- [What to do]
Please write out, exactly as they appear, the line containing "Instruction: Click the ICONIC21" and every line after it to the end of the records, and nothing more.

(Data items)
=== Section Start ===

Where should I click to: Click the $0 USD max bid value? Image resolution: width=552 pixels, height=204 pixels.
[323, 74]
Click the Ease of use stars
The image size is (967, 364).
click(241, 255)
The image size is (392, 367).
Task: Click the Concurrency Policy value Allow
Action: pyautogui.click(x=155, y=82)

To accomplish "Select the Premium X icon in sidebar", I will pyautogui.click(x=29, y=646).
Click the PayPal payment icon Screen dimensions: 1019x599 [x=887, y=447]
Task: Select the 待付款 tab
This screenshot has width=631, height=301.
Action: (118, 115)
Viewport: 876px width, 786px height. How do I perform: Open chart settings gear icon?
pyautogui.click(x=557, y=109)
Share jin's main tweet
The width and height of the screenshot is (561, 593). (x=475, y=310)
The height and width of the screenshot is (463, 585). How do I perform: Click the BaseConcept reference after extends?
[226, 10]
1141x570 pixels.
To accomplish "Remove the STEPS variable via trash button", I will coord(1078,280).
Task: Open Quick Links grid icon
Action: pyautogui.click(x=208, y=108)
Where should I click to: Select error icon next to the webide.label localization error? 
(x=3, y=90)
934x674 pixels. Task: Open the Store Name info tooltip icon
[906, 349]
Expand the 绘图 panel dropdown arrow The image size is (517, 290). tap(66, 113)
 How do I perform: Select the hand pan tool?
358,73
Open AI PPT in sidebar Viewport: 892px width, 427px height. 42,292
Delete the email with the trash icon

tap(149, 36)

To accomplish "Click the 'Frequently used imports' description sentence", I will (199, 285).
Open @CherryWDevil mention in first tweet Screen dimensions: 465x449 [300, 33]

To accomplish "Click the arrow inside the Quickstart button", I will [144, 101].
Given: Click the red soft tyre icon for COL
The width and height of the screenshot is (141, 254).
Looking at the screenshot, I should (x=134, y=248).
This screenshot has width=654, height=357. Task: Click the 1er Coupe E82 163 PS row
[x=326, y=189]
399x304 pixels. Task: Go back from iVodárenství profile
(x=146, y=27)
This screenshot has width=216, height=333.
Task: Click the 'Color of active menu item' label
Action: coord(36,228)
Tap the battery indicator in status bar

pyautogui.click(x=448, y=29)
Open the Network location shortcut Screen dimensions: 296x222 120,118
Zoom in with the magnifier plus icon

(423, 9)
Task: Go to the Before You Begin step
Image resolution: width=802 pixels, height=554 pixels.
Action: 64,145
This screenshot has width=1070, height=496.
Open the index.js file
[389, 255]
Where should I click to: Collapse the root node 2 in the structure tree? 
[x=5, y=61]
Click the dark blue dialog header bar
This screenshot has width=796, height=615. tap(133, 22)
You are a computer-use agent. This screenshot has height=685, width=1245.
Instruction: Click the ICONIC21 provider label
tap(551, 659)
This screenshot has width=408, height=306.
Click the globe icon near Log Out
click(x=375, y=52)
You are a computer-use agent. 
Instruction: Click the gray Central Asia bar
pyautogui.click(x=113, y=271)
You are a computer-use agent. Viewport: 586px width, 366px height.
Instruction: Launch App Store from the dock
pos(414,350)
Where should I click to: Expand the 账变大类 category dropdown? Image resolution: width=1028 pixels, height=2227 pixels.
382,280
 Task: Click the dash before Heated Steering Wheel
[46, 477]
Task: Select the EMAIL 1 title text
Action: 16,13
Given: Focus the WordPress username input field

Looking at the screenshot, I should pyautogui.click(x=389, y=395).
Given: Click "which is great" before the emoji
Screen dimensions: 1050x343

=== Section End ===

- [Result]
Instruction: Click the ICONIC21 provider label
tap(551, 659)
This screenshot has width=408, height=306.
Click the globe icon near Log Out
click(x=375, y=52)
You are a computer-use agent. 
Instruction: Click the gray Central Asia bar
pyautogui.click(x=113, y=271)
You are a computer-use agent. Viewport: 586px width, 366px height.
Instruction: Launch App Store from the dock
pos(414,350)
Where should I click to: Expand the 账变大类 category dropdown? Image resolution: width=1028 pixels, height=2227 pixels.
382,280
 Task: Click the dash before Heated Steering Wheel
[46, 477]
Task: Select the EMAIL 1 title text
Action: 16,13
Given: Focus the WordPress username input field

Looking at the screenshot, I should pyautogui.click(x=389, y=395).
Given: Click "which is great" before the emoji
Screen dimensions: 1050x343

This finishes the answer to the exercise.